Они разъезжали по пустынным улицам, заболевших брали на телеги и увозили в больницы, а умерших подбирали ганчами, длинными такими палками с крючьями на конце.
…Вот и его, если немцы всех ребят перебьют, ганчами вытащат из болота. Зацепятся хоть за что, хоть за ребро, но спасут. Работа у них такая, а у него работа – тоже не для слабаков. Когда его спрашивали, чем он занимается, он, чтобы отстали, говорил «проектирование, оптимизация, создание локальных систем». Нет смысла всем об этом говорить, они все равно не поверят.
Он радостно засмеялся и снова заговорил сам с собой.
Хоть за ребро пусть тащат, ему не будет больно. Он - лидер атаки, он не имеет права чувствовать боль. За ним – вся Россия. Он оживет в могиле, если нужно будет, увидев себя среди мертвых тел, не растеряется, потому что он - Татищев, почти последний русский аристократ. Дождется вечера, подползет к стене ямы, навалит кучу тел и по ним выберется наверх…
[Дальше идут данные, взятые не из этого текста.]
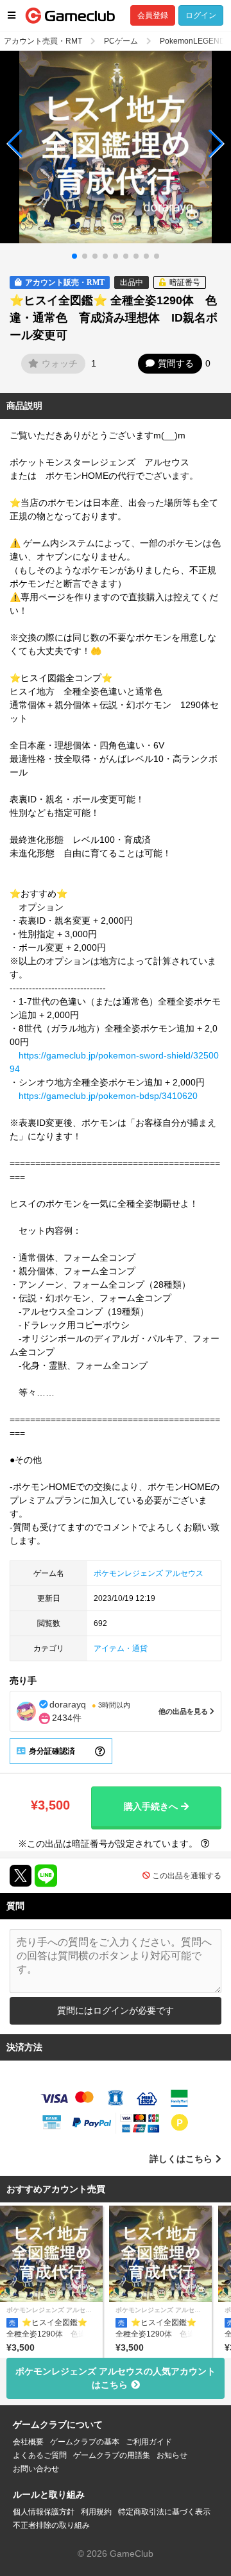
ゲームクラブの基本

Юрий Геннадьевич почему-то не верит, хотя он устал ему объяснять, что тут невероятного, непостижимого? Работа как работа, тогда им в 1916 ом тоже было нелегко, выжили только единицы. Там, где выжить было вообще невозможно, вязли, как солдаты Македонского в Индии. Где так неожиданные были самые настоящие мангры, стоящие по щиколотку в гнилой воде, пропитывающиеся русской кровью…Искривленные, скрученные, как пальцы хронического паралитика, вставали ходулями враспор, чтобы как-то удержать эту расползающуюся под лошадиными обозами, сапогами тысяч солдат, колесами пулеметных лафетов, землю.
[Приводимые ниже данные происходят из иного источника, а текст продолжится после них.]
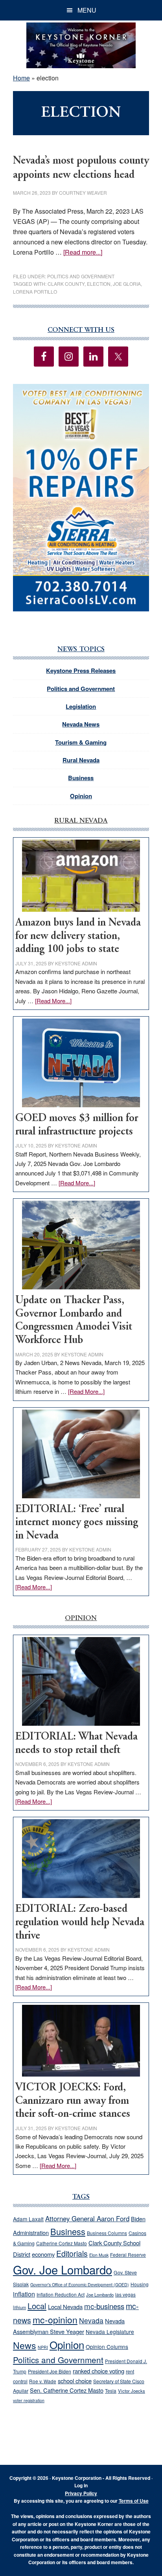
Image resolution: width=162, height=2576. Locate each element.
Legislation (81, 706)
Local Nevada (65, 2306)
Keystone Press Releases (81, 670)
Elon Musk (99, 2255)
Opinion (81, 796)
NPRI (43, 2347)
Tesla (110, 2390)
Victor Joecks (131, 2391)
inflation (24, 2293)
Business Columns (107, 2233)
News (24, 2345)
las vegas (125, 2294)
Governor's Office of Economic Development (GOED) (79, 2284)
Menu (86, 10)
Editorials (72, 2253)
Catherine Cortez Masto (61, 2243)
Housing (140, 2284)
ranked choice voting (98, 2371)
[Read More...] (53, 1001)
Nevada (91, 2320)
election (98, 283)
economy (43, 2254)
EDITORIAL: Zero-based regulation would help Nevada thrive (79, 1922)
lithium (19, 2307)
Так погибла половина гвардейского полка – элиты русской армии. При наступлении преображенцев немец дал подойти на расстояние сто метров и открыл шквальный огонь из пулеметов и ружей, вынуждая залечь русских гвардейских солдат. Осталось стоять лишь знаменная группа, состоявшая из старшего унтер-офицера Таранова и поручиков фон Кубе и Татищева-1го. Потому что был в полку еще другой Татищев, то есть он.
Вдруг его позвали и он бодрым, подпрыгивающим шагом послушно зашел, протянул сестре исколотую руку, где сделать укол в вену было уже трудно, и часть их давно при попадании иглы как будто даже хрустела словно толченое стекло.
И в этот раз ему повезло, и кровь в пробирку пошла сразу. Он сидел, и уже не понимал, где находится, стали расплывчаты и удалены углы стерильного в квадрат процедурного кабинета. Словно через тусклое, закопченное от пороха стекло он увидел, как шевелятся по ту сторону реальности выросшие на Стоходе уже в 1917-ом авраны с гигантскими, ранее невиданными корневищами, и искрасна-сиреневые незабудки, и, наверное, каждый цветок тоже можно было проколоть, чтобы узнать его группу крови.